REQUEST:
Reproduce all of the lines below, requests included, and multiply every coordinate in the answers by 0.95, rounding each result to the nearest whole number with halves rounded up. Leave the pictures out of your answer.

Screenshot and document pointing data:

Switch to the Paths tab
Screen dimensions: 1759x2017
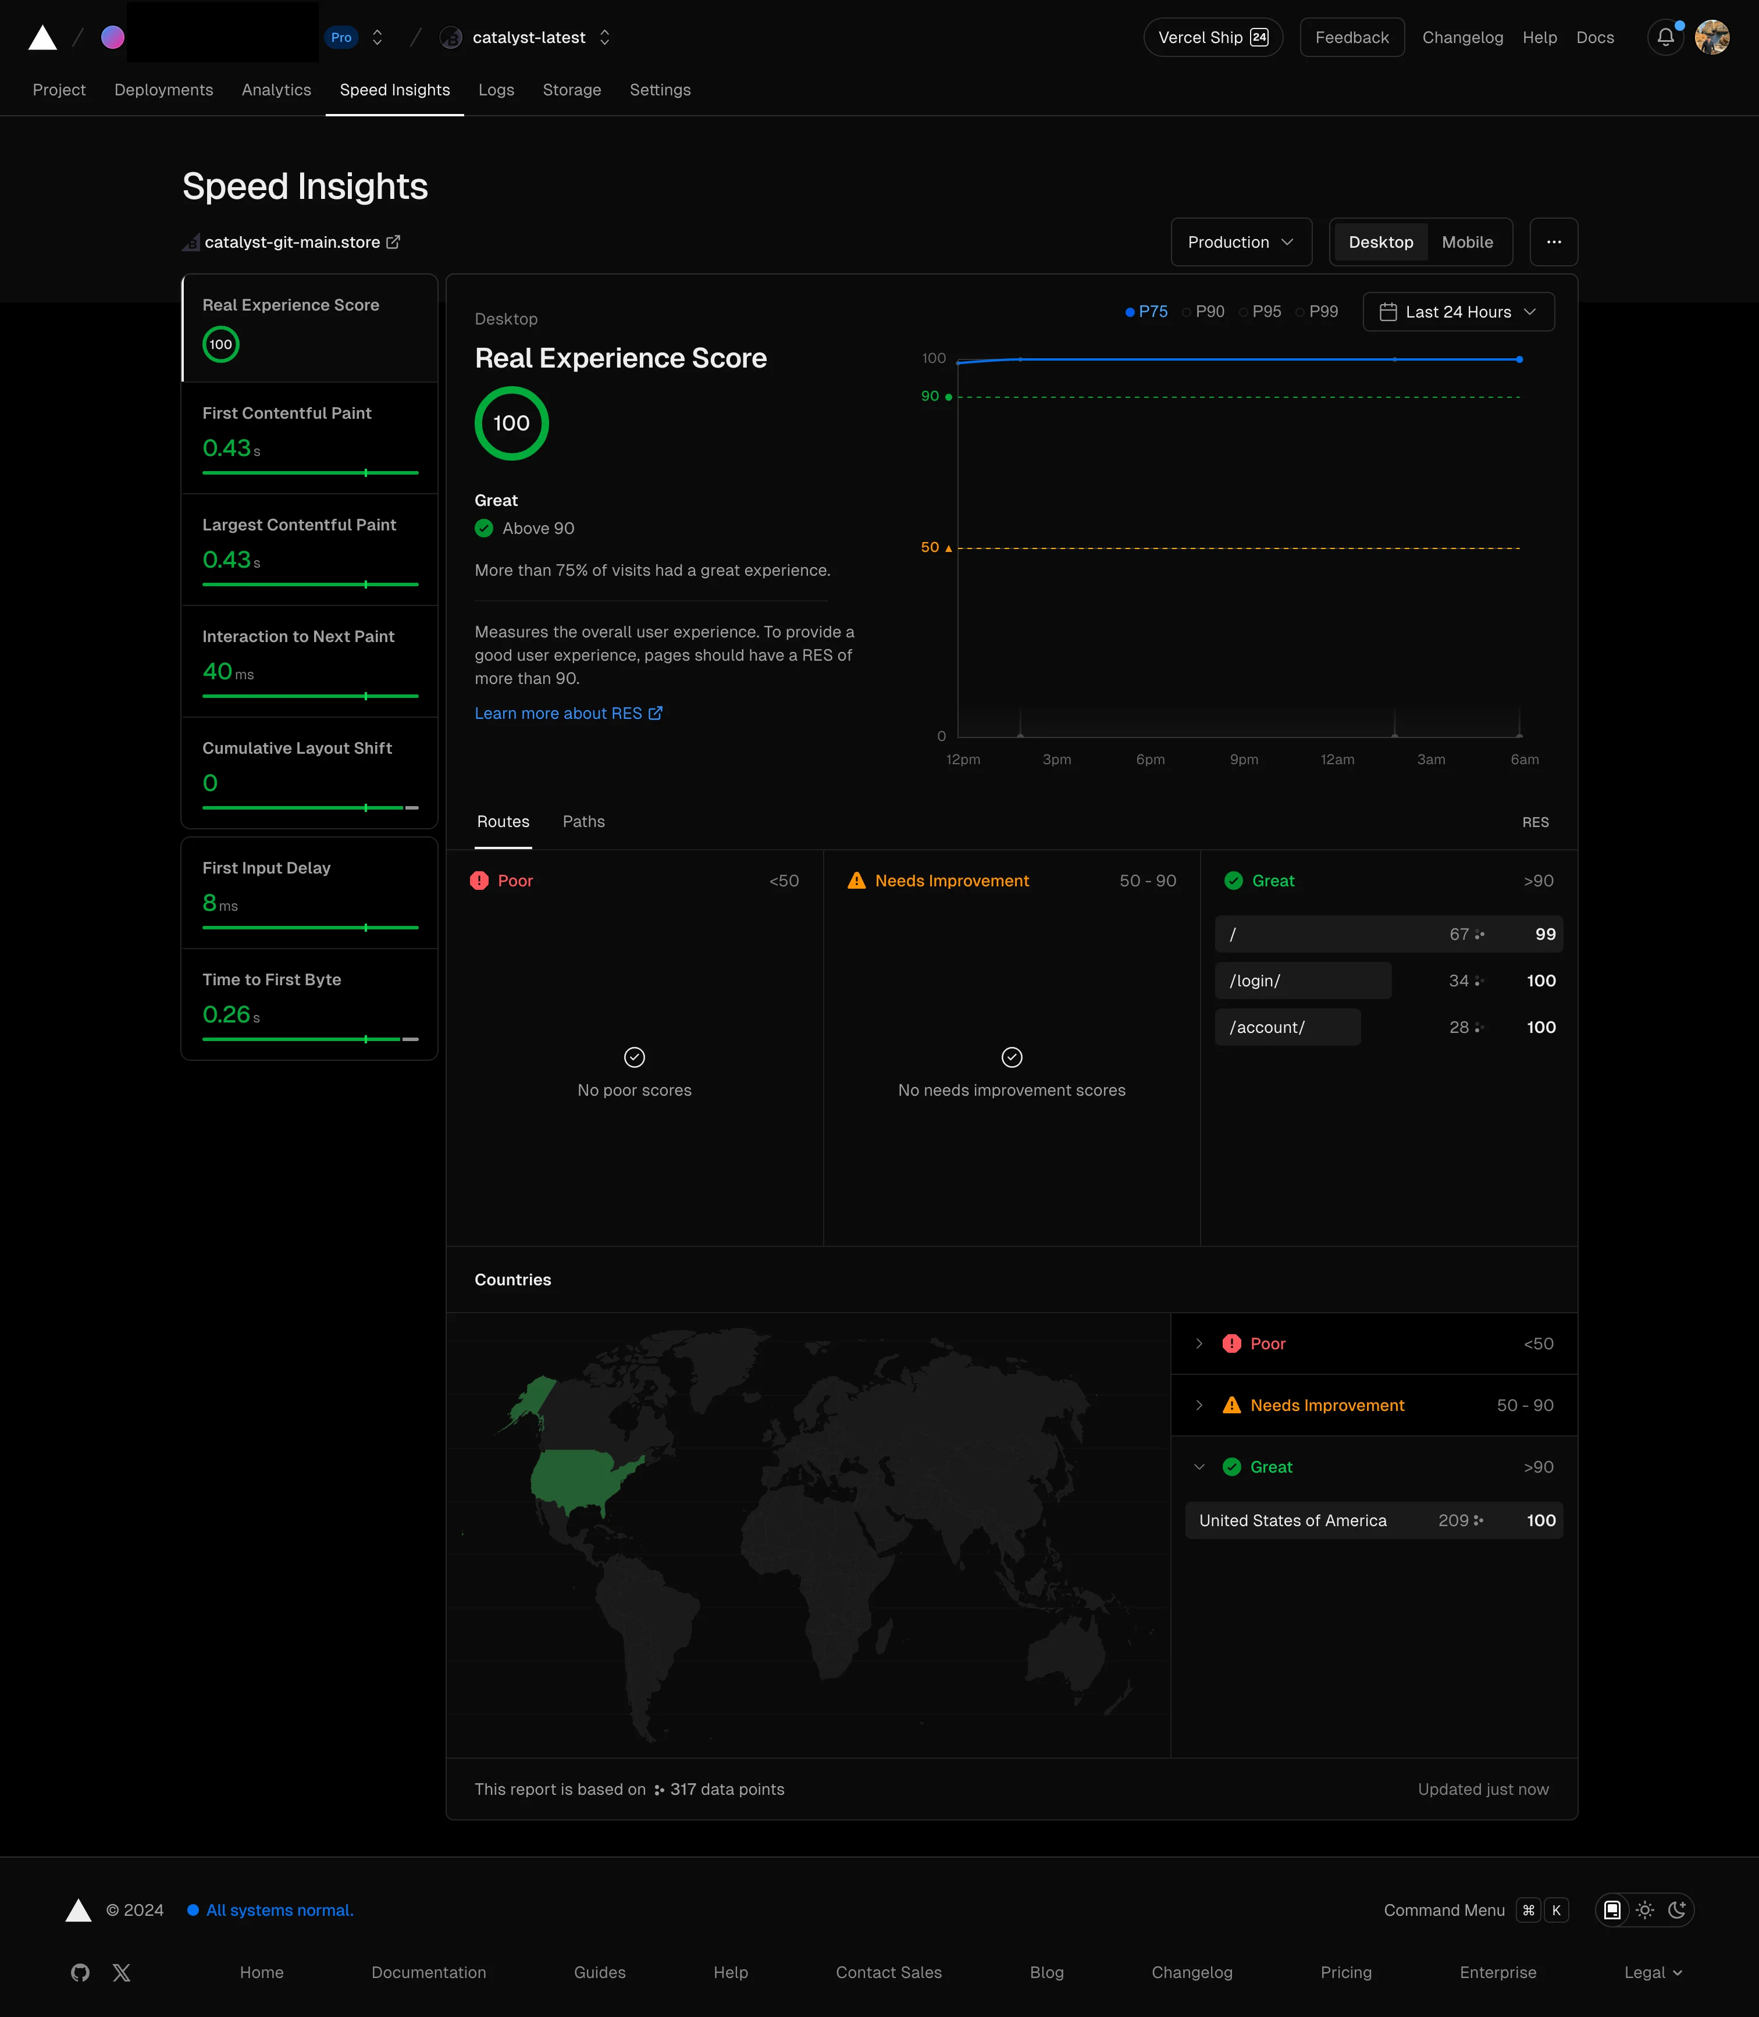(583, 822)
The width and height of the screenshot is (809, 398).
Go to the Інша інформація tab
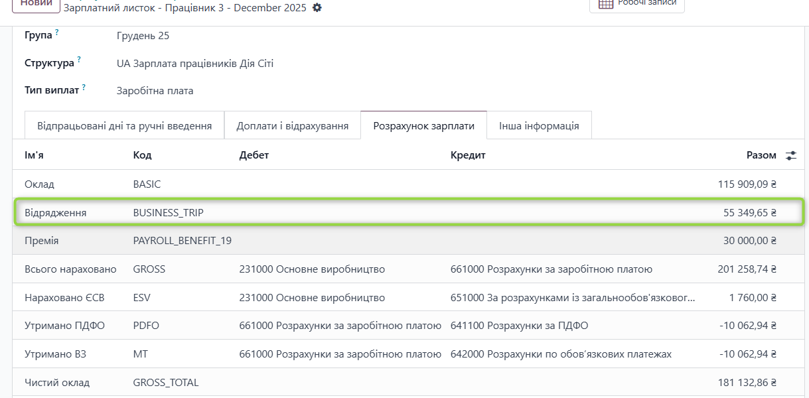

THE ANSWER:
Switch to the Paths tab
Screen dimensions: 1759x2017
(554, 781)
The width and height of the screenshot is (809, 398).
Go to the Інша інформація tab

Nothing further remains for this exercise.